Most of the future winter wind-electric power from the west coast of Quebec may be carried via buried cable placed next to roads and railway lines to Montreal, from where the combination of submarine cables and buried cable next to a railway line may carry the power into the USA. There is the future option of developing pumped hydraulic storage between Lakes Ontario and Erie plus the option of developing grid-scale seasonal compressed air energy storage (CAES) in the south-central USA. It is also possible that Newfoundland may have potential for CAES.
Atlantic Canadian Power:
Newfoundland may have as yet undiscovered potential to store large amounts of electrical energy, using CAES technology. Given the precedent of some 500-known salt domes in the oil and natural gas producing regions around the northern coast of the Gulf of Mexico, there is a high probability of salt domes occurring in the bedrock under Newfoundland's eastern coast where oil and natural gas deposits have been discovered. The possible presence of one or more large salt domes at coastal locations provides the opportunity for grid-scale seasonal energy storage using CAES technology combined with locally available natural gas.
Further seismic testing along Newfoundland's eastern coast could pinpoint the location and approximate size of any salt domes. If the testing reveals nothing, electric power would likely flow from Labrador via Newfoundland and Nova Scotia to American markets in the future. The presence of large salt domes would open the door to further opportunity to develop renewable energy resources across Atlantic Canada and include New Brunswick and Nova Scotia. The region is buffeted by power winds, has powerful oceanic tidal currents and is known for the size and power of the ocean waves.
Powerful winds blow across vast expanses of ocean water into the multitude of oceanic inlets across Atlantic Canada. It would be possible use the walls of the inlets to stabilize towers to increase the elevation of turbine hubs and also to install various designs of cable suspended wind power technology over the inlets. There are also ongoing advances occurring in the field of airborne wind energy conversion that may generate electric power in the region in the future and transfer off-peak energy into storage.
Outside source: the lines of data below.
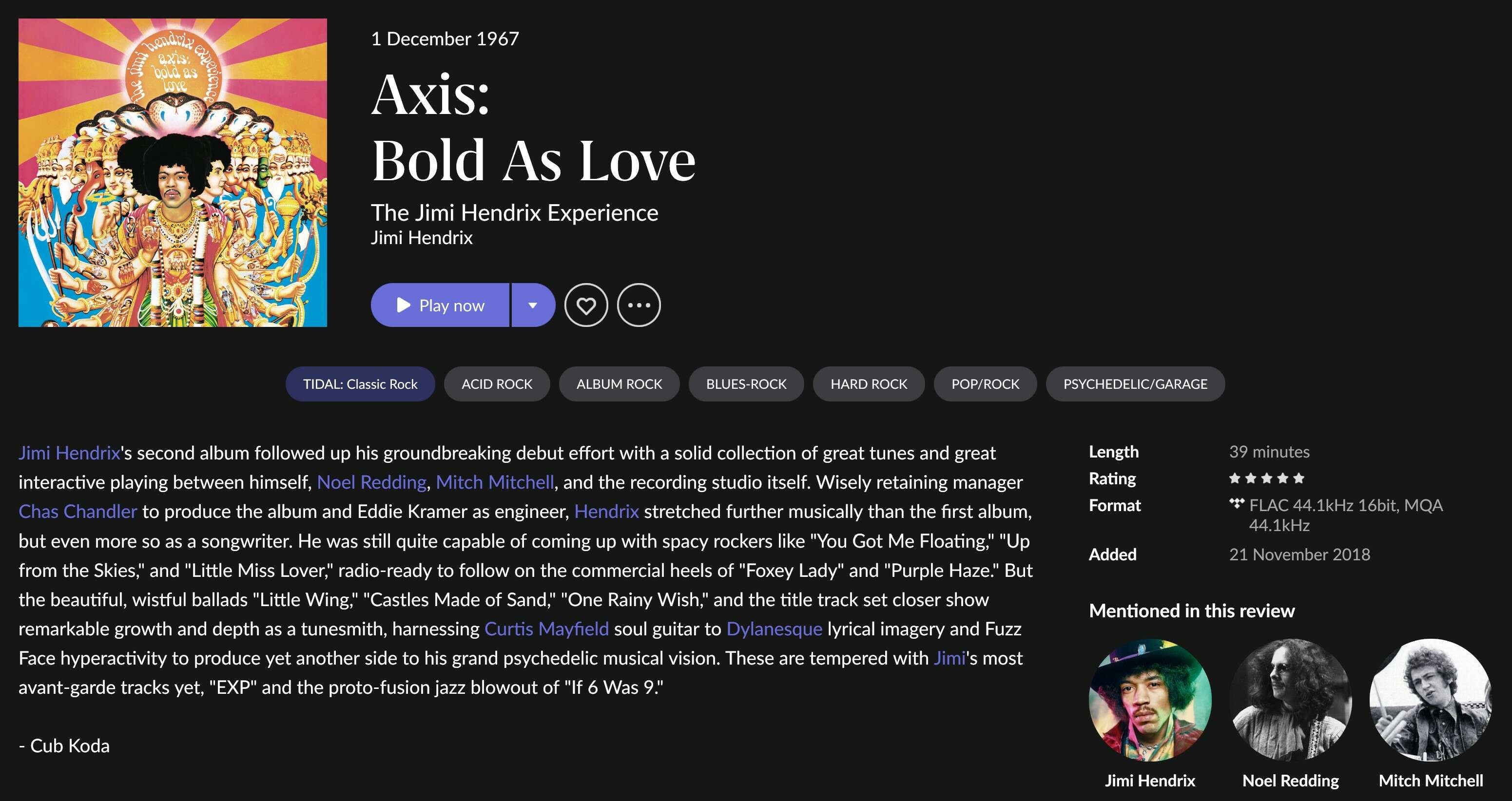Screen dimensions: 1512x801
Task: Favorite the album with the heart icon
Action: tap(586, 305)
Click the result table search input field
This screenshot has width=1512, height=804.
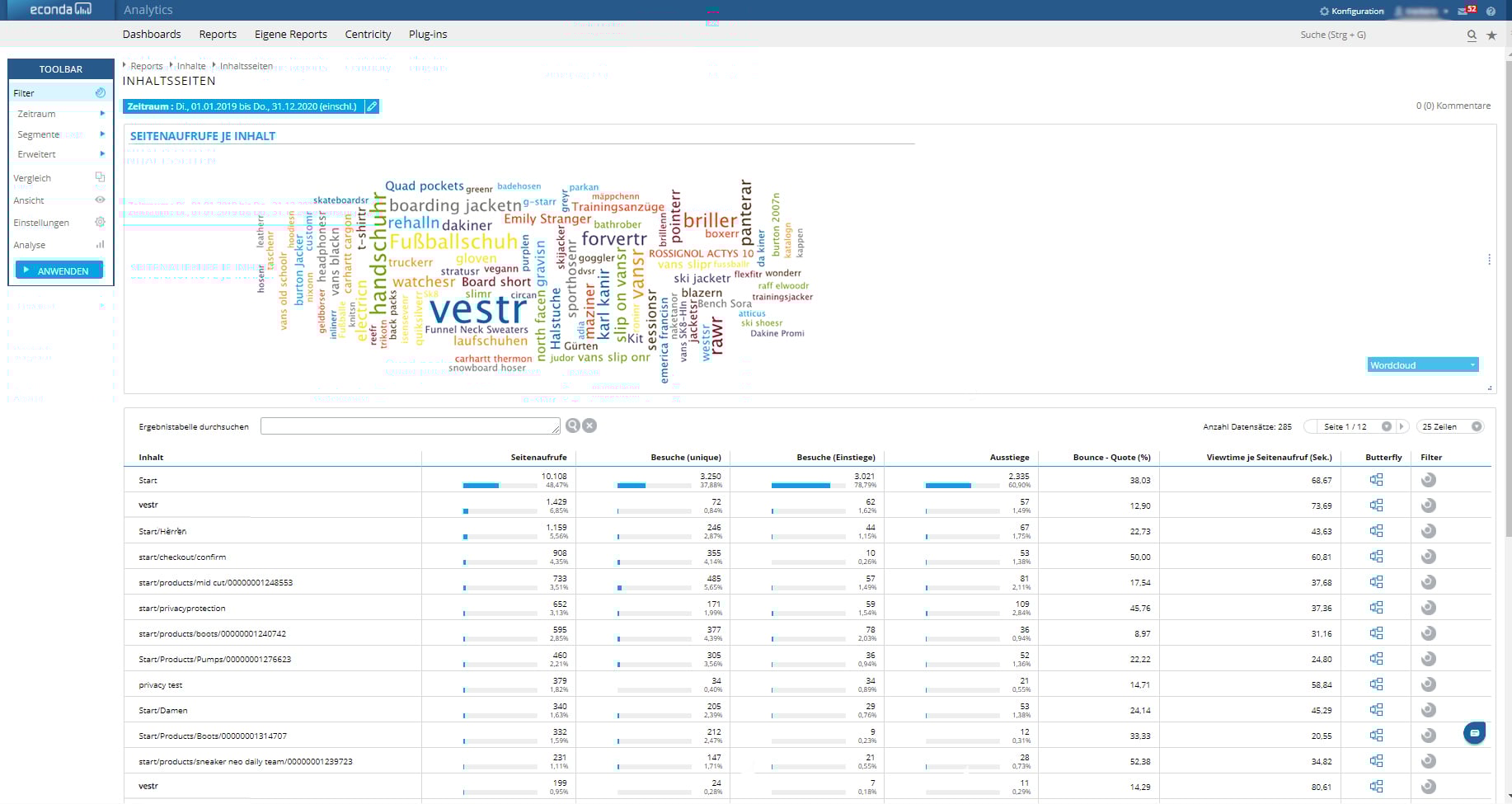410,426
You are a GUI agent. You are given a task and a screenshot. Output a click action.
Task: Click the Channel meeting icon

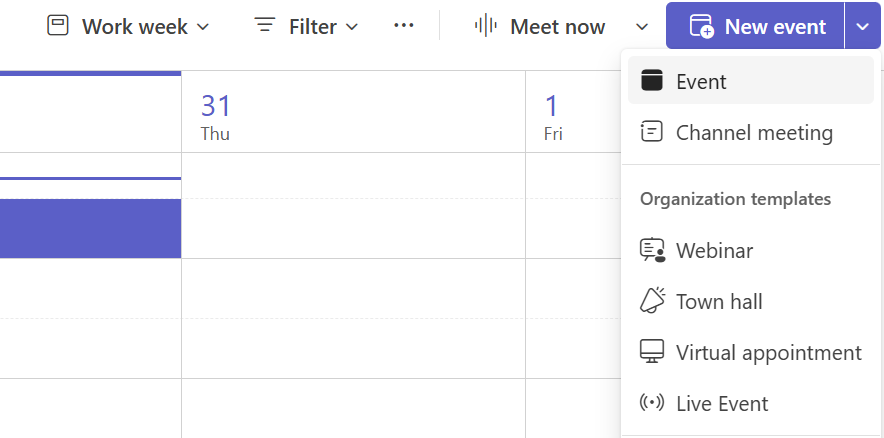(x=652, y=132)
Cables along Railway lines:
Many of the salt domes of Texas may be converted to grid-scale, seasonal CAES that may serve a large proportion of America's summer time demand for electric power. Rail lines extend from San Antonio and Houston through Dallas and on to St Louis, from where one line continues north to Chicago and into Winnipeg and another line east to Pittsburgh with connection to Buffalo, NY to Montreal. There is potential to install a new design of HVDC buried cable along select railway lines to carry electric power during winter from Northern Canada into storage in the Southern USA.
Conclusions:
Changing weather patterns have the potential to allow certain Canadian power utilities to increase hydroelectric power generation, perhaps to more that compensate for the projected reduction in hydroelectric generating capacity along the waterway that flows from the Great Lakes to the Gulf of St Lawrence. The excess generating capacity may be sold into several American markets using a possible combination of submarine cable technology and buried cable technology along railway lines. A portion of that power may be placed into short-term and long-term energy storage systems. Over the long-term future, renewable and cost-competitive electric power from Canada may serve a greater proportion of the American electrical market.